Records provided START

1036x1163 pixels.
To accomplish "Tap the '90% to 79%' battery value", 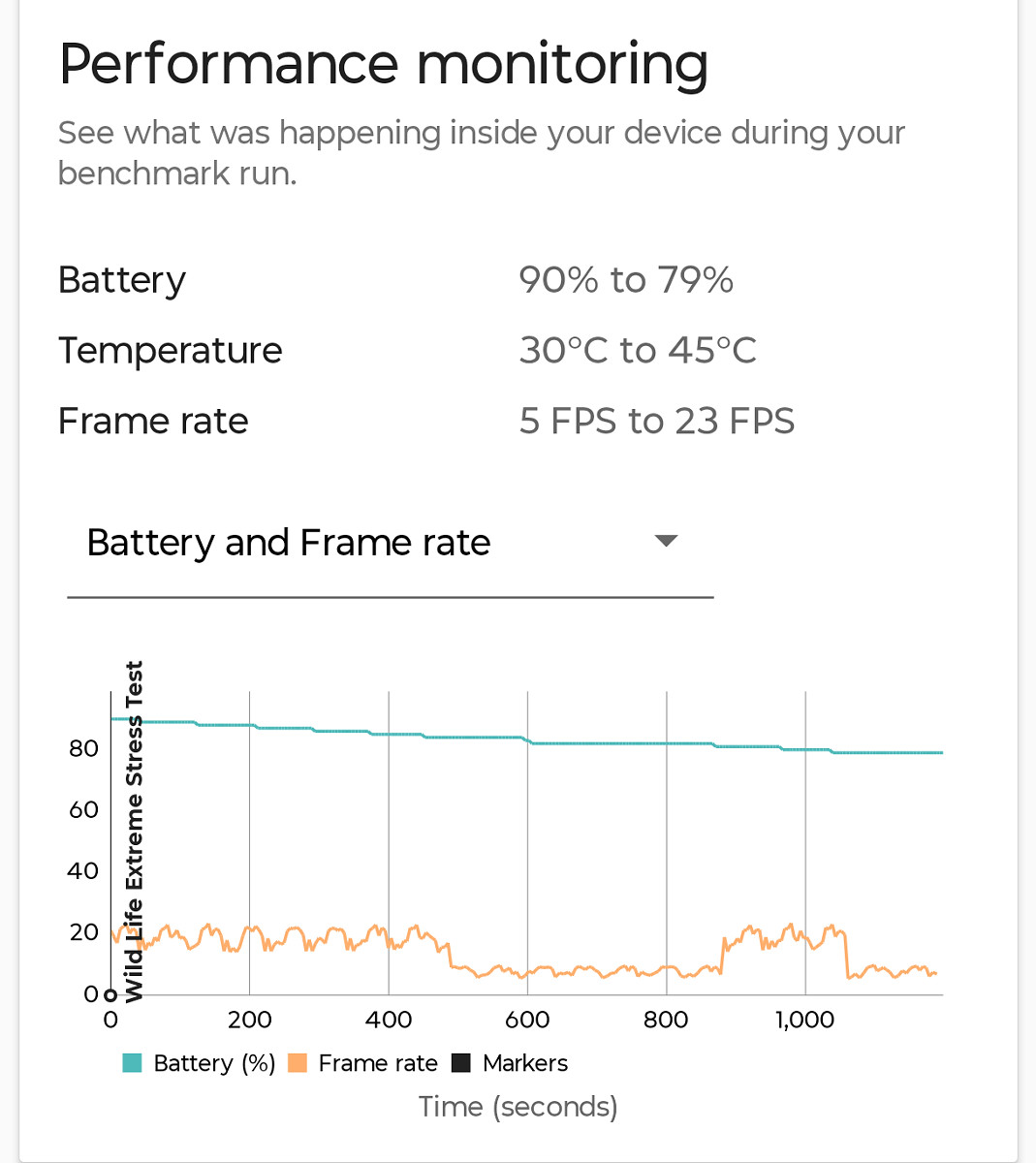I will 626,280.
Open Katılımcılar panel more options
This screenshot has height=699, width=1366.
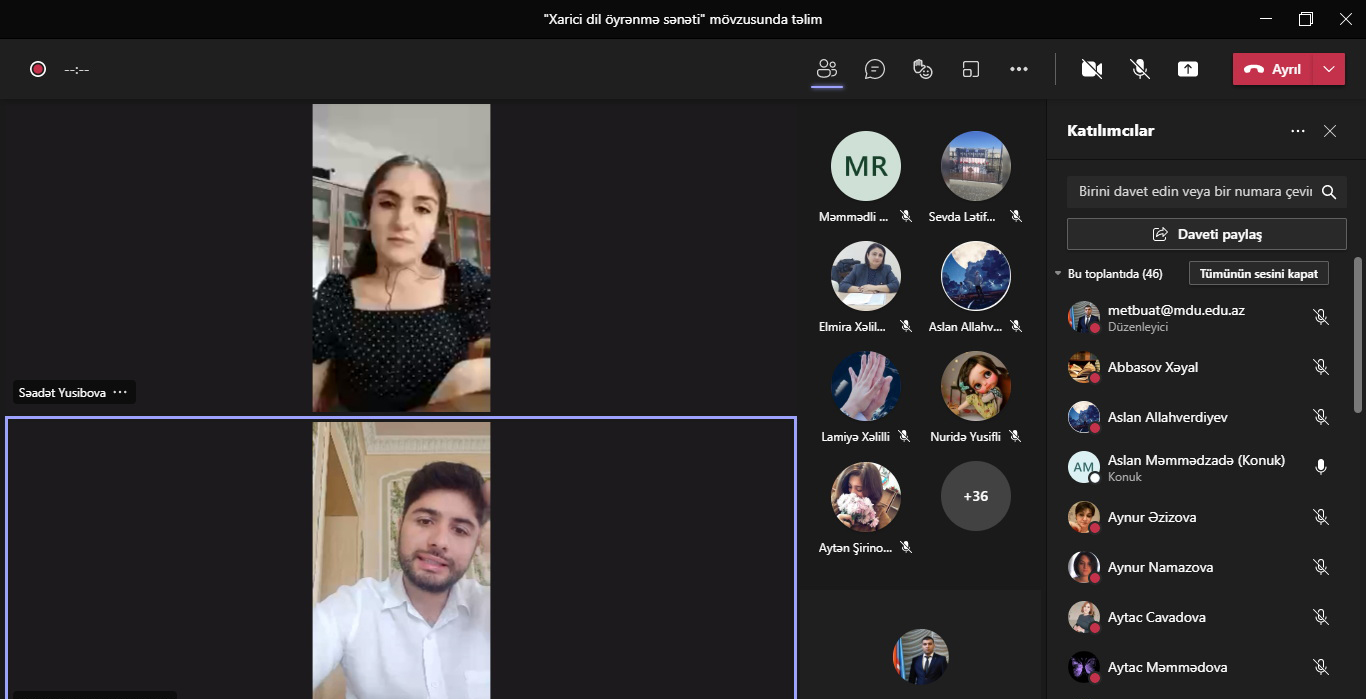(x=1297, y=131)
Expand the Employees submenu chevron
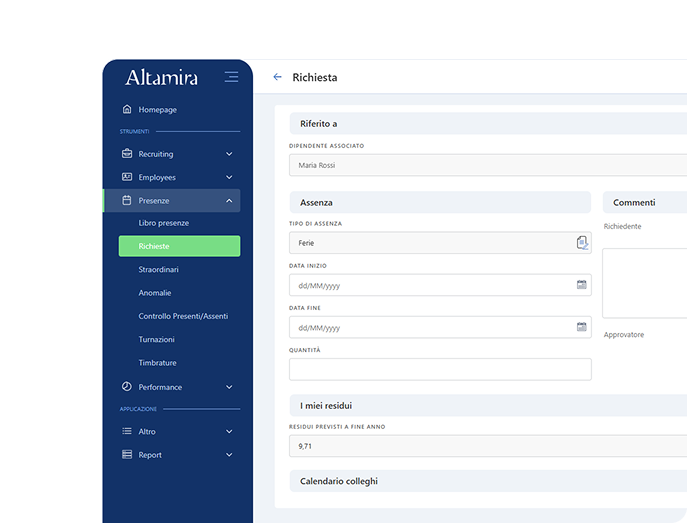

Records provided END

What is needed is an exact copy of the lines from the one with "Open Katılımcılar panel more options" through the end of the data above, both included, minus any pictures.

— The answer —
Open Katılımcılar panel more options
This screenshot has height=699, width=1366.
(x=1297, y=131)
Expand the Employees submenu chevron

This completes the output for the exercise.